Aim:
Reproduce the data word for word, from its first line down through the line containing "point(440,202)", and leave the pictures out.

## begin Materials provided

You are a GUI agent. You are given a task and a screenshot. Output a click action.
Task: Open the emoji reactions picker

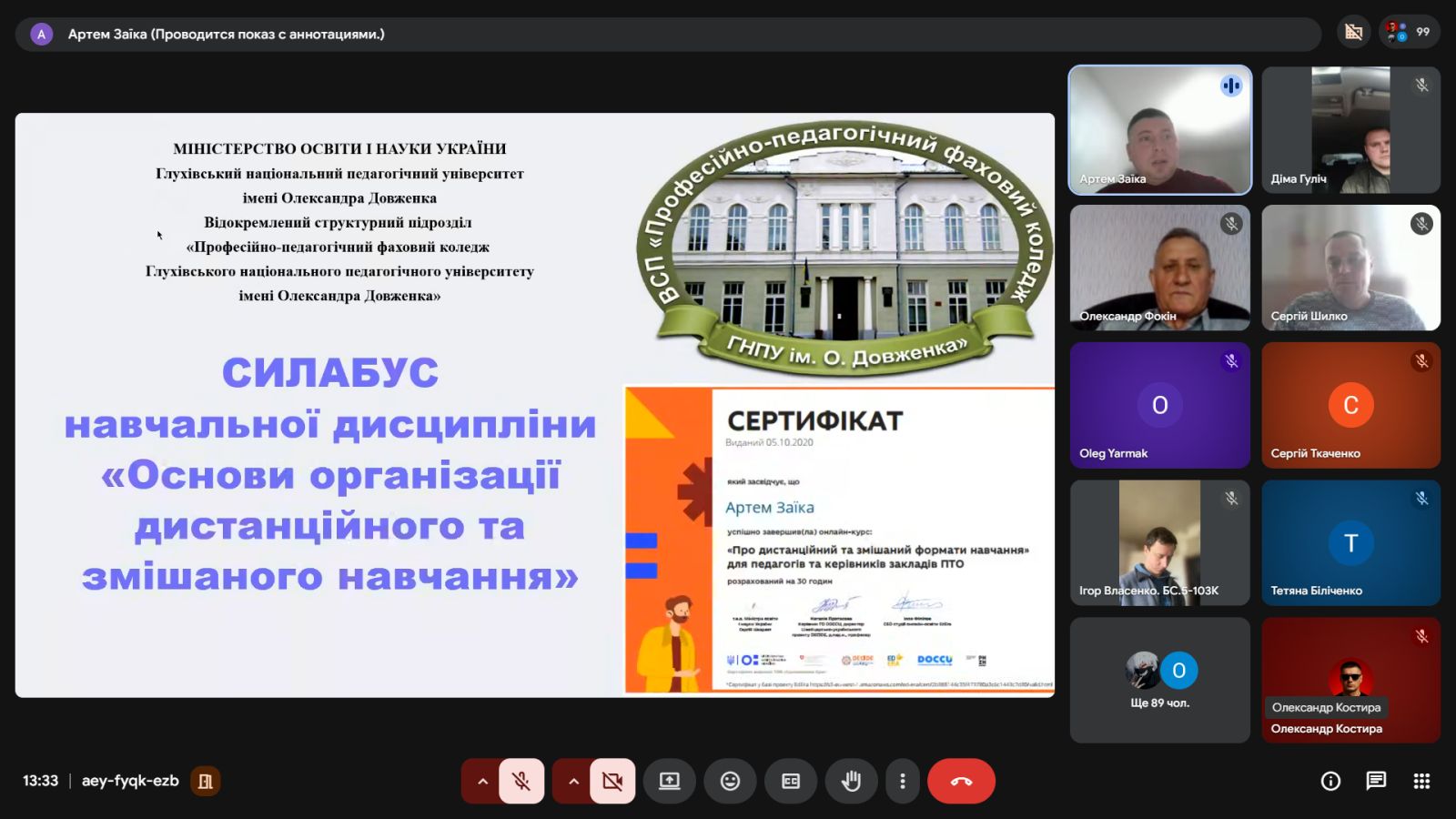[x=730, y=781]
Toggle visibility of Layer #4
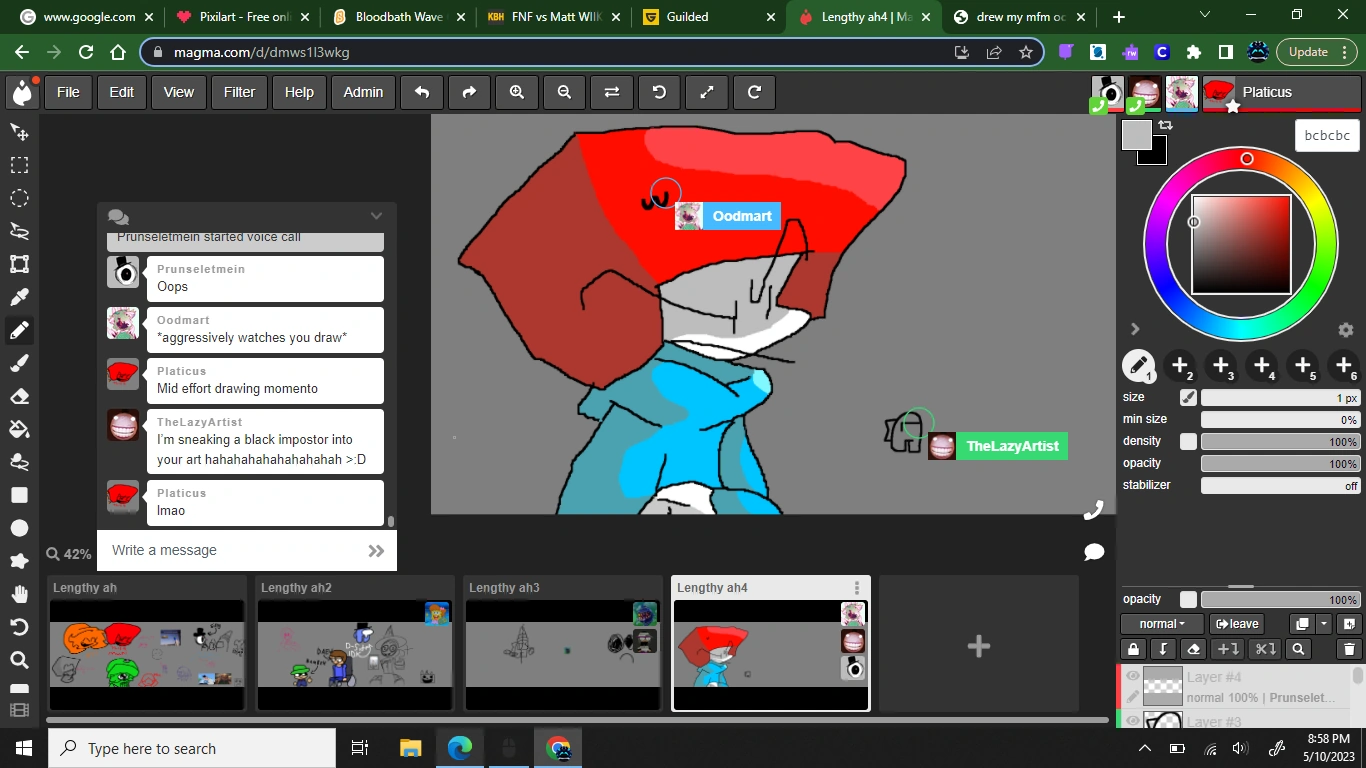This screenshot has width=1366, height=768. [x=1133, y=677]
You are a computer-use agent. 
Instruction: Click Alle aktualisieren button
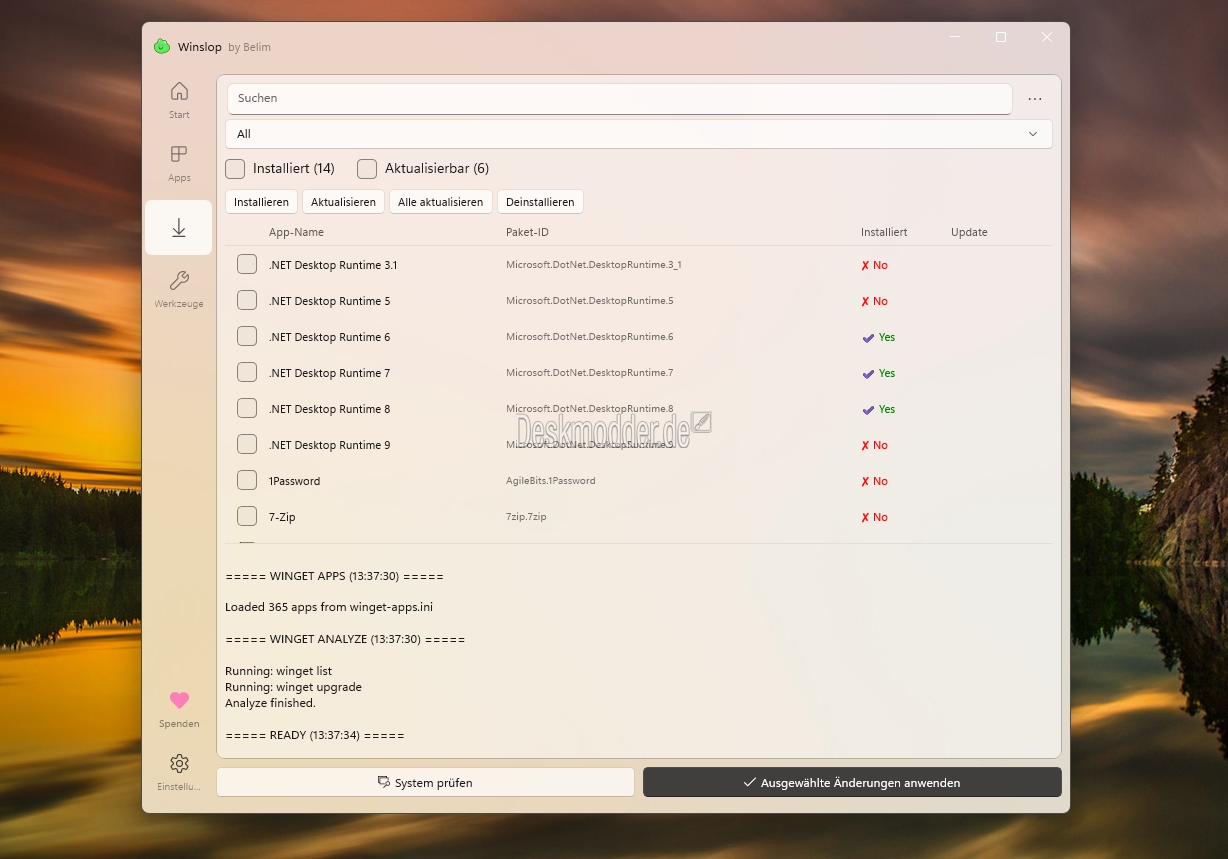point(440,202)
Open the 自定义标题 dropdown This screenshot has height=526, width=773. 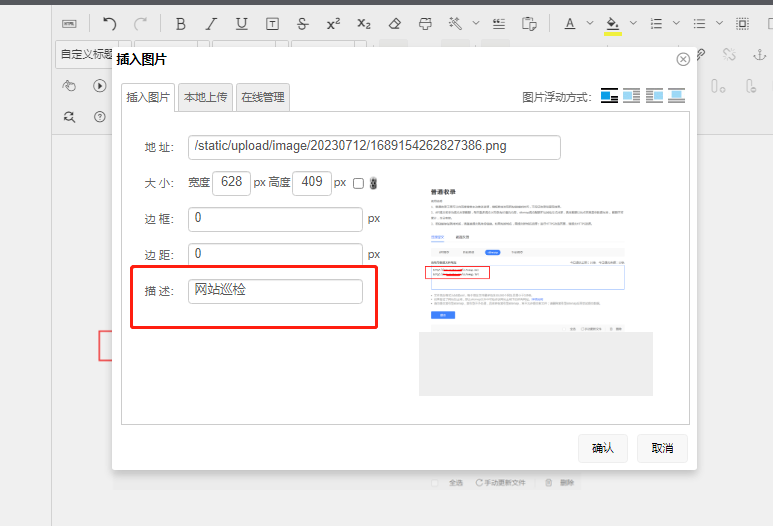point(85,54)
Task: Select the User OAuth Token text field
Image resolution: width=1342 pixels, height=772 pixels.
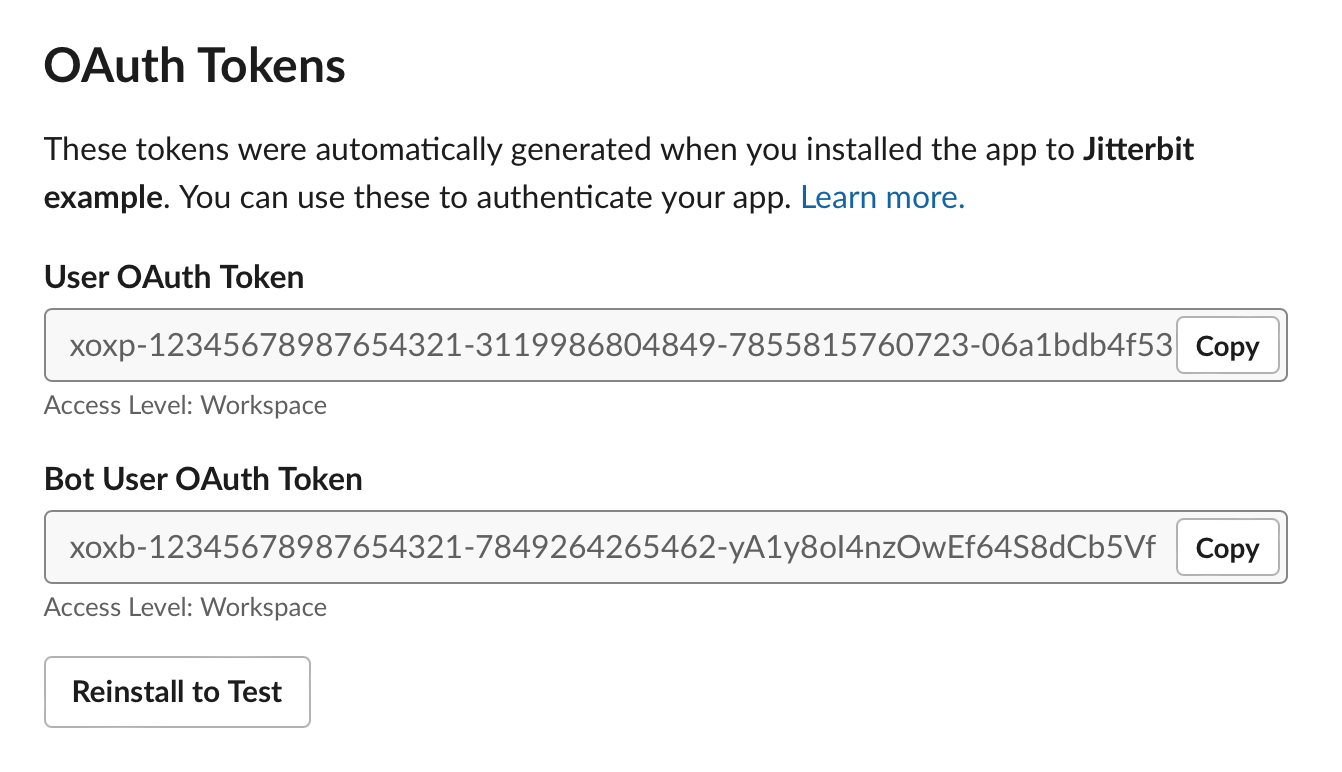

## end Materials provided

Output for this exercise:
You are a GUI agent. You are given a task and a screenshot. Output a click action.
Task: Open the emoji reactions picker

[x=730, y=781]
Toggle visibility of Layer #4
This screenshot has width=1366, height=768. [x=1133, y=677]
You are a computer-use agent. 
Instruction: Click Alle aktualisieren button
point(440,202)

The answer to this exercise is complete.